WHAT YOU HAVE TO DO: What do the lines say from the start of the entries through the one containing "Task: Set delay chart scale to 20"? Repeat them exactly.
****************
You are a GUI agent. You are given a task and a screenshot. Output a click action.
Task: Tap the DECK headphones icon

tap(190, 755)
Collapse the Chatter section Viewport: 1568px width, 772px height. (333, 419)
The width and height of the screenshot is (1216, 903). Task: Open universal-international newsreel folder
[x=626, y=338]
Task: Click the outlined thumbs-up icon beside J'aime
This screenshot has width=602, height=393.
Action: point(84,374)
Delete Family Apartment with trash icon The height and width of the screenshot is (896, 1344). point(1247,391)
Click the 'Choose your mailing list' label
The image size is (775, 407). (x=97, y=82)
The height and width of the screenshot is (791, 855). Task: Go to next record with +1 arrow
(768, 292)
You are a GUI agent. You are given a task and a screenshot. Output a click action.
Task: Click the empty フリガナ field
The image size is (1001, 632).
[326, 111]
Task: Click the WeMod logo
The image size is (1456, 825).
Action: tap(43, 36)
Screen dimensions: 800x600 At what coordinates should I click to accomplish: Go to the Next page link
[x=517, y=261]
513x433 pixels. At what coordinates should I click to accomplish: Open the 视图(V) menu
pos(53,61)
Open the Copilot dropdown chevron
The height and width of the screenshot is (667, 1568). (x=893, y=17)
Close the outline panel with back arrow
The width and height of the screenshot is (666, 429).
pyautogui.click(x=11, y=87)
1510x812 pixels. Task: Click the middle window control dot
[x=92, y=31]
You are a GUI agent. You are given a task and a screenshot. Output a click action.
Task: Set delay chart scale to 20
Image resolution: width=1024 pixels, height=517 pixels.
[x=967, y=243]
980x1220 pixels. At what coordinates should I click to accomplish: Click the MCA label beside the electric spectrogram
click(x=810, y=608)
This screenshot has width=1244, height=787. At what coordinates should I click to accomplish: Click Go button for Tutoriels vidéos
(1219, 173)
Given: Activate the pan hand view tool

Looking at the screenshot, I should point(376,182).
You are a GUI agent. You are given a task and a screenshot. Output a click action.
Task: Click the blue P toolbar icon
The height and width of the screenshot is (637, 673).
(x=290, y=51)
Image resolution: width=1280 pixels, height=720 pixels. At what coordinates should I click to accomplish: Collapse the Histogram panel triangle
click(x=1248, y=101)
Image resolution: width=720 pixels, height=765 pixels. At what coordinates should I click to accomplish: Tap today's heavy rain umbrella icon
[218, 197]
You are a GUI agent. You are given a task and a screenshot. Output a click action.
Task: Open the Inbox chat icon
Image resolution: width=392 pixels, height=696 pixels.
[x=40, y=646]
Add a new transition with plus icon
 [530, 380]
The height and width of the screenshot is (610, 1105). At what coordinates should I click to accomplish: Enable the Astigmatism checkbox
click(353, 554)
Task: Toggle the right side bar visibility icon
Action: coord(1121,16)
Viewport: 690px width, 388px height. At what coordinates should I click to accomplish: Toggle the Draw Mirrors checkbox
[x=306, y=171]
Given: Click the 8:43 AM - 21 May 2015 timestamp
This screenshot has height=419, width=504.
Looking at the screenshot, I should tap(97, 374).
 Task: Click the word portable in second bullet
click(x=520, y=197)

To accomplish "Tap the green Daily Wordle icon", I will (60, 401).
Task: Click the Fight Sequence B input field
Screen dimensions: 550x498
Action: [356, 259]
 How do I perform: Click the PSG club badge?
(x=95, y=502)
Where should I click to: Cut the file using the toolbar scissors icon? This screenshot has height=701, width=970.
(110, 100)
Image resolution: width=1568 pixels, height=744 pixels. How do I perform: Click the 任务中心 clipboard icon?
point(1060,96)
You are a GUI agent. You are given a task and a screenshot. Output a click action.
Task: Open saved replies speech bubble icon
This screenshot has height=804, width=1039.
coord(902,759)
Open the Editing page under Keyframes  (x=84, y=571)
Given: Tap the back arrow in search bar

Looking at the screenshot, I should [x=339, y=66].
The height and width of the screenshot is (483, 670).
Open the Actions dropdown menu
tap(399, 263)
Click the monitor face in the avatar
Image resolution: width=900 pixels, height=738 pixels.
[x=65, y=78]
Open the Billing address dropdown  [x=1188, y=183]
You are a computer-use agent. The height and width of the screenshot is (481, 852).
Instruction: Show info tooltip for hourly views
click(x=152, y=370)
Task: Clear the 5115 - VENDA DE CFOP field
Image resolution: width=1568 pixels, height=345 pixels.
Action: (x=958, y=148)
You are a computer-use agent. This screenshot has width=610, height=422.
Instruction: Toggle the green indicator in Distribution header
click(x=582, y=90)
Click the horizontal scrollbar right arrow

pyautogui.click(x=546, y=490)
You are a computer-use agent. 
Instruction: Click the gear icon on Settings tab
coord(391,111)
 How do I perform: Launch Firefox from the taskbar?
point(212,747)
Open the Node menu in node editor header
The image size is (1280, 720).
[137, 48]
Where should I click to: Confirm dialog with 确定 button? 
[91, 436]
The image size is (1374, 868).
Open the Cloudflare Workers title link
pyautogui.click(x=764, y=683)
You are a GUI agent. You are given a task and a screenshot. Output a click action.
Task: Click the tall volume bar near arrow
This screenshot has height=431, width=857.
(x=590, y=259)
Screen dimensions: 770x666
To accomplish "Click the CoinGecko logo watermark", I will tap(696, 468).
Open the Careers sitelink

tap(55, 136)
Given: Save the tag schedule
****************
ANSWER BELOW:
You are a GUI agent. You are given a task and a screenshot. Output a click action.
Task: Tap the DECK headphones icon

tap(190, 755)
Collapse the Chatter section Viewport: 1568px width, 772px height. (333, 419)
The width and height of the screenshot is (1216, 903). Task: Open universal-international newsreel folder
[x=626, y=338]
Task: Click the outlined thumbs-up icon beside J'aime
This screenshot has width=602, height=393.
Action: point(84,374)
Delete Family Apartment with trash icon The height and width of the screenshot is (896, 1344). point(1247,391)
Click the 'Choose your mailing list' label
The image size is (775, 407). (x=97, y=82)
The height and width of the screenshot is (791, 855). Task: Go to next record with +1 arrow
(768, 292)
You are a GUI agent. You are given a task and a screenshot. Output a click action.
Task: Click the empty フリガナ field
The image size is (1001, 632).
[326, 111]
Task: Click the WeMod logo
The image size is (1456, 825).
Action: tap(43, 36)
Screen dimensions: 800x600 At what coordinates should I click to accomplish: Go to the Next page link
[x=517, y=261]
513x433 pixels. At what coordinates should I click to accomplish: Open the 视图(V) menu
pos(53,61)
Open the Copilot dropdown chevron
The height and width of the screenshot is (667, 1568). (x=893, y=17)
Close the outline panel with back arrow
The width and height of the screenshot is (666, 429).
pyautogui.click(x=11, y=87)
1510x812 pixels. Task: Click the middle window control dot
[x=92, y=31]
You are a GUI agent. You are given a task and a screenshot. Output a click action.
Task: Set delay chart scale to 20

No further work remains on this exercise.